Fall and the RBG Moon

Wednesday gratefuls: Thoracentesis. Valet who got our car from a distant garage. The imaging employee who found an unused machine for Kate’s catscan. Phase two of the three stage plan done. Remembering to take out the blue foam. Clear vision. Michaelmas yesterday. Cool morning.

Michaelmas. The Saint’s Day of the Archangel Michael, he of Lucifer ejecting mythic fame. God’s great warrior. Also the name of the first term in British colleges and universities.

But best of all, the springtime of the soul. Rudolf Steiner. The growing season has finished. The external world had its glorious moment at the Fall Equinox, the celebration of the harvest. The body will be fed.

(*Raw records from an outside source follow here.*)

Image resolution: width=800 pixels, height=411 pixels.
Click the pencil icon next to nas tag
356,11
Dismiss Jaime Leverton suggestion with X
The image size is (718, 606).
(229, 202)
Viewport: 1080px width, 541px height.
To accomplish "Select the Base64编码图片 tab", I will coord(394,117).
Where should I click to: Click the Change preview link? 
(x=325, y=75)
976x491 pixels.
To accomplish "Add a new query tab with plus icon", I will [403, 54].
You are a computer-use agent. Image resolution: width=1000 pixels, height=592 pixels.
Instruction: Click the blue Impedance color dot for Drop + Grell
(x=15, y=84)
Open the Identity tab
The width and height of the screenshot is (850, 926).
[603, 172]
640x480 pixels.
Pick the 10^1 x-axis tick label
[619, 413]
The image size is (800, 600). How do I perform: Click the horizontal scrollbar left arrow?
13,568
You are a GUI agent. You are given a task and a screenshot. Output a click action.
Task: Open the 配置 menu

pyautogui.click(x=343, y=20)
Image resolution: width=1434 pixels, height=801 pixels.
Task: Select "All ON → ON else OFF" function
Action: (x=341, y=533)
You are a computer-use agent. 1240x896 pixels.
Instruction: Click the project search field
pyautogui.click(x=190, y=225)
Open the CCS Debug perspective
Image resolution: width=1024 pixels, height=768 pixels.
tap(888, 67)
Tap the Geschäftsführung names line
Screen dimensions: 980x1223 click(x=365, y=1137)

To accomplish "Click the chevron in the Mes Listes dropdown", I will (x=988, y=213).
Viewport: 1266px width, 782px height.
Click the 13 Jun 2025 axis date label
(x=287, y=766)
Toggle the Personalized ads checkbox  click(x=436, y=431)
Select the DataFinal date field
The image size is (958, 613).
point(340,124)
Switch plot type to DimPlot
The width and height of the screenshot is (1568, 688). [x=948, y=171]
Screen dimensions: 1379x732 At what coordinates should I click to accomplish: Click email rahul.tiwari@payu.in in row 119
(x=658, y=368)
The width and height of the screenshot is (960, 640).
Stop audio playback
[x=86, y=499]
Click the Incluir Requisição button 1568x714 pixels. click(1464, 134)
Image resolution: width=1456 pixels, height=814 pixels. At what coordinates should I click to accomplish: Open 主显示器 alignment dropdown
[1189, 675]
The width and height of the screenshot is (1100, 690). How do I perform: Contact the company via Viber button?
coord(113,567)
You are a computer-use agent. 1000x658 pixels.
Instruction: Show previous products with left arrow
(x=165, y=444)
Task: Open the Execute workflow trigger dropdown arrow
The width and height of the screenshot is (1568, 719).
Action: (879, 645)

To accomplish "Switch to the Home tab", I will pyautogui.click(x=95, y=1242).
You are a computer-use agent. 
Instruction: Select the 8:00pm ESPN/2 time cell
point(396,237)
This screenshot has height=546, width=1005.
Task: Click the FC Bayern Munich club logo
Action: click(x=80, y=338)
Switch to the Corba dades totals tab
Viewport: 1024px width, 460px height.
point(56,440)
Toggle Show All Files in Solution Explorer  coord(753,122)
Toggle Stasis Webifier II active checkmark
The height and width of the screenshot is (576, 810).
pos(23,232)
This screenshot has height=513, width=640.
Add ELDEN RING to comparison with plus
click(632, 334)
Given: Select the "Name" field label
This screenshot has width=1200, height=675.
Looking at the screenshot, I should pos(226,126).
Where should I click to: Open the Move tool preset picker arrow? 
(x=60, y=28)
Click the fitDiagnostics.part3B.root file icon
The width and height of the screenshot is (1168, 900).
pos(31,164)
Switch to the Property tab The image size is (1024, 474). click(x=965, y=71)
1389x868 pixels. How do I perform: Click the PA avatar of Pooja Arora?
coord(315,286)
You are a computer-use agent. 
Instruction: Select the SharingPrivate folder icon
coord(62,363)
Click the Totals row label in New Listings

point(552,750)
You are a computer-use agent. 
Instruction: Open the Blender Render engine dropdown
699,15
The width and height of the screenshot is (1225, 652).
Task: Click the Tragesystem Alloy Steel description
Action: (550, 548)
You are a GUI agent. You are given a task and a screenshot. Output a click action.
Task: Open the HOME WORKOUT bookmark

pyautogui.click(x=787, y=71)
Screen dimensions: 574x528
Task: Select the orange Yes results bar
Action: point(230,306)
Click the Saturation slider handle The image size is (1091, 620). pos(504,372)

We turn our attention inward after Michaelmas. The nights grow longer, the angle of the sun shortens, and the days grow cold. Courage and sadness. A touch of melancholy encouraged.

When we drove down the hill yesterday, golden leaved Aspens had burst out among the Lodgepole Pine green. Framed by a typical clear blue Colorado sky the beauty made me gasp.

The beauty, the chill in the air. We know its brevity, like the beauty of the young. Those Aspen speak from the sides of Black Mountain, Conifer Mountain, Shadow Mountain. We are done now. Good bye. See you on the flip side. Their golden glamor a farewell to summer.

We know it. Many falls. The outrageous, over the top color of a Midwestern fall. The remnant of the Big Forest, the one that stretched from the east Coast to the Plains. Before the modern era a squirrel could travel tree to tree from the Atlantic to the Great Plains without ever touching the ground. So much melancholy in those colors, the abstract landscapes of a vivisectioned ecosystem.

Piles of Leaves in the yard, on the Forest floor. Running, jumping, landing in the piles. Dogs racing into them, through them. Do you remember, as I do, burning Leaves in the street? An acrid smell combining with earthy wetness. A strong seasonal memory.

One day soon Winds driven by the Cold slumping down from the Arctic will strip them all, Maple, Oak, Ironwood, Elm, Ash, Locust, Hickory, Sycamore, dislodge their Leaves and the tree naked against the coming winter. The Aspen gold rush will disappear and only the ghostly gray-white of their Trunks and Branches will remain.

A woman I learned ritual craft from thought this denuding of the deciduous Trees might explain Samain and the Celtic belief that the veil thinned between this world and the next during the transition.

Kate’s sister Sarah married Jeremiah Miller. A painter. Before I met her, Kate bought two of his very large paintings. One hangs in our bedroom. In it the Sky is a gunmetal blue and its complement of cumulus Clouds show as reflections in a Pond. Both Sky and Pond show through a Forest of bare Trunks and Branches, a before Winter comes scene we see all year.

This turn of the Great Wheel follows the gradual waning of the Light until the longest Night, the Winter Solstice. What better time for introspection, for the Soul to rise?

May this season of the Soul’s Springtime give you what you need for the next months and years of your journey, your ancientrail.